La mayoría de las democracias no desaparecen de un día para otro. Rara vez los ciudadanos se despiertan una mañana para descubrir que han perdido sus libertades. Lo más común es que los cambios ocurran gradualmente.
Una ley aquí, una reforma allá, una institución que pierde independencia, una crítica menos tolerada que antes. Cada paso, por sí solo, puede parecer pequeño. Pero con el tiempo, la suma de esos cambios puede alterar profundamente el funcionamiento de un país.
Por eso los sistemas democráticos modernos fueron diseñados con una característica fundamental: los contrapesos.
La idea es sencilla. Ninguna persona, partido o gobierno debería concentrar suficiente poder como para actuar sin límites. Los poderes Ejecutivo, Legislativo y Judicial existen precisamente para supervisarse mutuamente. A ellos se suman organismos de control, medios de comunicación independientes, universidades, organizaciones civiles y una ciudadanía libre para expresar desacuerdos.
Estos mecanismos suelen ser incómodos para quienes gobiernan. Retrasan decisiones, generan debates y exponen errores. Pero esa es precisamente su función.
En democracia, la eficiencia no siempre es el valor supremo. La libertad y la rendición de cuentas también importan.
La historia demuestra que los mayores abusos de poder suelen ocurrir cuando desaparecen las barreras institucionales que limitan a los gobernantes. No importa si esos gobernantes llegan al poder por elecciones legítimas. Lo relevante es qué ocurre después.
Un líder puede ser elegido democráticamente y, al mismo tiempo, comenzar a debilitar las instituciones encargadas de controlarlo.
El proceso suele seguir un patrón conocido. Primero se cuestiona la independencia de ciertos organismos. Luego se acusa a los jueces, a la prensa o a los órganos de control de obstaculizar la voluntad popular. Más adelante se promueven cambios para reducir su autonomía o aumentar la influencia política sobre ellos.
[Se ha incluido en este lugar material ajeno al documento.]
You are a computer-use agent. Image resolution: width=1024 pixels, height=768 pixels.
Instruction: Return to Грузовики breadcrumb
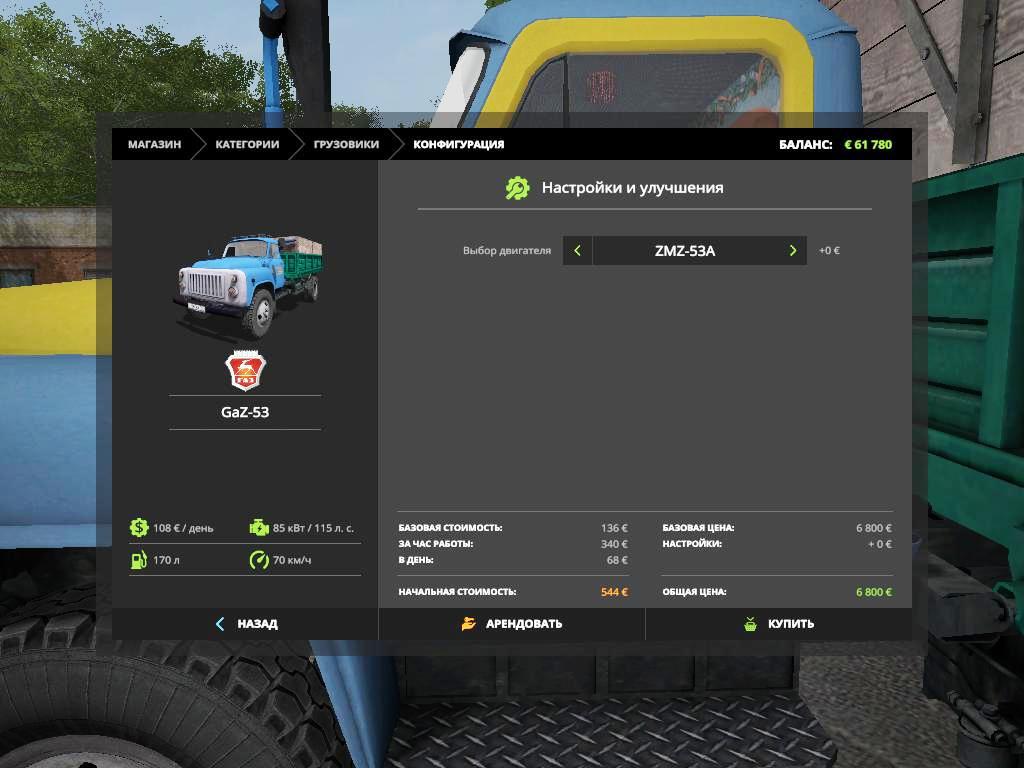[346, 144]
Cada medida puede presentarse como una solución práctica a un problema concreto. El riesgo aparece cuando todas apuntan en la misma dirección: concentrar más poder en menos manos.
Quienes apoyan esos cambios suelen argumentar que permitirán gobernar con mayor rapidez y eficacia. Y en ocasiones es cierto. Un gobierno sin oposición fuerte, sin controles rigurosos y sin instituciones independientes puede tomar decisiones con gran velocidad.
La pregunta es qué ocurre cuando esas decisiones son equivocadas.
En una democracia saludable, los errores pueden corregirse. Existen tribunales que frenan abusos, congresos que investigan, periodistas que revelan irregularidades y ciudadanos que pueden castigar políticamente a sus gobernantes.
Cuando esos mecanismos se debilitan, corregir el rumbo se vuelve mucho más difícil.
Por eso la fortaleza de una democracia no se mide únicamente por la existencia de elecciones. También depende de la calidad de sus instituciones.
Una prensa libre no existe para proteger periodistas. Existe para proteger el derecho de los ciudadanos a conocer información relevante.
Un poder judicial independiente no existe para beneficiar a los jueces. Existe para garantizar que todos estén sometidos a las mismas reglas, incluidos quienes gobiernan.
Los organismos de control no existen para obstaculizar al Ejecutivo. Existen para evitar que los recursos públicos se utilicen sin supervisión.
Con frecuencia, estas instituciones reciben críticas. Algunas veces merecidas. Como toda obra humana, pueden cometer errores, sufrir corrupción o funcionar de manera imperfecta. Pero la solución rara vez consiste en subordinarlas al poder político.
Porque cuando desaparece la independencia institucional, los ciudadanos pierden uno de los principales mecanismos de protección frente a posibles abusos.
Las democracias más sólidas del mundo comparten una característica común: sus gobernantes son poderosos, pero sus instituciones son más fuertes aún.
Esa fortaleza institucional no garantiza prosperidad automática ni elimina los conflictos políticos. Sin embargo, crea un entorno donde las diferencias pueden resolverse mediante reglas compartidas en lugar de depender exclusivamente de la voluntad de quienes ocupan temporalmente el poder.
Al final, la verdadera prueba de una democracia no es cómo trata a quienes están de acuerdo con el gobierno. Es cómo protege los derechos de quienes lo cuestionan.
Porque los contrapesos democráticos no fueron creados para los tiempos de tranquilidad. Fueron creados para los momentos en que la tentación de concentrar poder parece más atractiva. Y es precisamente en esos momentos cuando resultan más necesarios.